Milton Hatoum – nascido em Manaus (1952) e descendente de libaneses – venceu por três vezes, com os seus três primeiros romances, o mais importante galardão literário do Brasil – o Prémio Jabuti). “Dois Irmãos“ (Companhia das Letras Portugal, 2017), editado no Brasil no ano 2000, é um desses três livros premiados – os outros são “Relato de um Certo Oriente” (1989) e “Cinzas do Norte” (2005) -, que chega agora às livrarias nacionais com o selo da Companhia das Letras portuguesa. Já em 2008, publicou o seu quarto romance, intitulado “Orfãos do Eldorado”.
“Dois Irmãos” conduz o leitor para uma história forte e muito bem contada, passada em Manaus, Amazónia, no dealbar do seculo XX, na casa de família de origem libanesa, onde dois gémeos idênticos (filhos de Halim e Zana) sustentam uma relação traumática, intensificada por serem muito diferentes nas personalidades, entrando inevitavelmente em confronto e convulsão.
Um nasceu primeiro (Yaqub) e o outro (Omar) logo a seguir, mas será esta a ordem inversa do amor da mãe. A rivalidade dos irmãos será potenciada com a entrada em cena das mulheres, mas especialmente de Lívia, o fósforo final a incendiar (ainda mais) a relação tensa e conturbada dos gémeos, agora na disputa da mesma mulher (amada). Uma história impressiva de uma família que abarca todos os condimentos de uma trama que fascina: o ódio entre irmãos, a competição, os vícios, o incesto, a violação e os conflitos irreversíveis.
A vida de sucesso de Yaqub (embora sendo o filho menos presente e menos acarinhado na vida dos pais) e a vida viciosa e decadente de Omar, feita de expedientes ilegais e muitas vezes amorais, entram em choque com consequências imprevisíveis no seio da família. A dor da mãe de ambos (Zana ou Zeida) e o seu permanente fito na pacificação entre irmãos, culpada por sentir preferência por Omar, que morre rodeada dos seus fantasmas e sem ver os filhos apaziguados.

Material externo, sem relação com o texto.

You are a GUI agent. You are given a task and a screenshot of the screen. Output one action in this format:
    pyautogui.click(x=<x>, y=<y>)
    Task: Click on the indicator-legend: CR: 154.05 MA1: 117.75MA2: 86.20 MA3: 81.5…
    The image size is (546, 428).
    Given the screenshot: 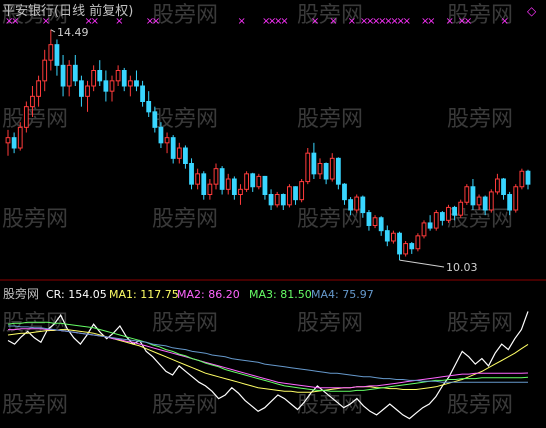 What is the action you would take?
    pyautogui.click(x=210, y=294)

O livro é muito original em duas vertentes: a apresentação gráfica, onde o autor começa a escrita no verso da página – sendo sempre aí que coloca os números dos capítulos -, e o facto de “entregar” a Nael, importante testemunha da casa, a narração desta história de absoluto declínio familiar, deixando o leitor a indagar-se durante muito tempo e livro adentro sobre a verdadeira identidade do narrador. Uma poderosa história de família contada com grande autenticidade com um final que encerra um perdão adiado.
Milton Hatoum vai estar no Folio – Festival Literário Internacional de Óbidos no dia 28 de Outubro (21h00), onde estará à conversa com José Eduardo Agualusa.